** EXERCISE INPUTS **
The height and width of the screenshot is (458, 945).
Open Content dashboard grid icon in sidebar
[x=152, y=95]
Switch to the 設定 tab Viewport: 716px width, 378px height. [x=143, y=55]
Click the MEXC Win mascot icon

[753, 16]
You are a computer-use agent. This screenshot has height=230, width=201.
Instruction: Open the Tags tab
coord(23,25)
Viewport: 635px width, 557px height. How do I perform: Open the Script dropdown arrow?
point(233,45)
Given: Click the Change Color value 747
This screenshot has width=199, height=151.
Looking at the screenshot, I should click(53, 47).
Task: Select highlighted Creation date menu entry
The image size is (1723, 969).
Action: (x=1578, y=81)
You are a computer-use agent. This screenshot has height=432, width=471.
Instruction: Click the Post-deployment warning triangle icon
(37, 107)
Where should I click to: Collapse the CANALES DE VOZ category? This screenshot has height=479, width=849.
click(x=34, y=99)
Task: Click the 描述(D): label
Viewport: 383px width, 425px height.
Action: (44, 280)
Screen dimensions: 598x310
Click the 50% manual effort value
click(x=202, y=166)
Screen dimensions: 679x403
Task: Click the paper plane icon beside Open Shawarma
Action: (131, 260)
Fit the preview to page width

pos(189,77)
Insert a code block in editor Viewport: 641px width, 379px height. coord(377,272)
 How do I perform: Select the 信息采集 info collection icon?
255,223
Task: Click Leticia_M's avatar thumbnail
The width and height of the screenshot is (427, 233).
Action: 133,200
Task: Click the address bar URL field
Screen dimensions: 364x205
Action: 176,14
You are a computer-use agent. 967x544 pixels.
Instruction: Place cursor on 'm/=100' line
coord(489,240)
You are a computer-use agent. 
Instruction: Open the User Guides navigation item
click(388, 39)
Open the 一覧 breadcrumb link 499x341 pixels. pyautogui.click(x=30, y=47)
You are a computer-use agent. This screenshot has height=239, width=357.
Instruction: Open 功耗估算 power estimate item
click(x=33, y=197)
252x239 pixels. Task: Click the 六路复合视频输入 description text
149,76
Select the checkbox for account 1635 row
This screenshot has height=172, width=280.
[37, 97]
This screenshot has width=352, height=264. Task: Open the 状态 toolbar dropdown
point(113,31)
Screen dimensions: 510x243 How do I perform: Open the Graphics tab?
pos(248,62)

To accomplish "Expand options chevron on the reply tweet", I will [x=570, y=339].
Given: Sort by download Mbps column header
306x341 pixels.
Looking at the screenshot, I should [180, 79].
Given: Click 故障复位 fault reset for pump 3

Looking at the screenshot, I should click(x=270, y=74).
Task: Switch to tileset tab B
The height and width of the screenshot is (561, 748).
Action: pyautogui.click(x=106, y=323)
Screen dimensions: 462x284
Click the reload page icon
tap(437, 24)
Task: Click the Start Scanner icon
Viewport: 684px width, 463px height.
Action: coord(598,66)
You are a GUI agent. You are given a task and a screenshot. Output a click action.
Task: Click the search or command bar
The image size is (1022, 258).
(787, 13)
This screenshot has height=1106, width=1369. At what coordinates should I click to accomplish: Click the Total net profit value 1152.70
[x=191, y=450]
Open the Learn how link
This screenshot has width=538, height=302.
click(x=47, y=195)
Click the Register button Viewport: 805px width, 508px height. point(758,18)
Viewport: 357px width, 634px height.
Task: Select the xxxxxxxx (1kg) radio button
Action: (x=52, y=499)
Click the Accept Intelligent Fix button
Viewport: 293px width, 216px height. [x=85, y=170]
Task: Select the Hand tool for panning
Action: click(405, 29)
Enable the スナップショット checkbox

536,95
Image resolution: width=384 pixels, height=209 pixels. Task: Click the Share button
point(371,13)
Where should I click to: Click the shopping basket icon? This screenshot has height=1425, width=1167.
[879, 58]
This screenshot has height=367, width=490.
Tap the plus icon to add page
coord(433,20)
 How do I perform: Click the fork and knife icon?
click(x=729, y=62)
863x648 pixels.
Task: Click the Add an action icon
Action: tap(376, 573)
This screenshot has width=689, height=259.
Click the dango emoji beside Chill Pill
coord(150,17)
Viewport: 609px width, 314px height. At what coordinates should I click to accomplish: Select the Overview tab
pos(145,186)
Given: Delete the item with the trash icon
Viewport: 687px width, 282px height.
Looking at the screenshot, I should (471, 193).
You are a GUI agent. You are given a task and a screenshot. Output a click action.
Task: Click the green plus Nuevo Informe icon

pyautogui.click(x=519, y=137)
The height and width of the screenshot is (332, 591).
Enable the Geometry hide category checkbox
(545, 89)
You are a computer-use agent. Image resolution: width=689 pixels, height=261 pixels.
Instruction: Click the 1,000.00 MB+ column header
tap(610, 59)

** REQUIREMENT **
Scan each line of the entries above for the word "link" and report how many lines contain it, with nothing else.

** FINAL ANSWER **
2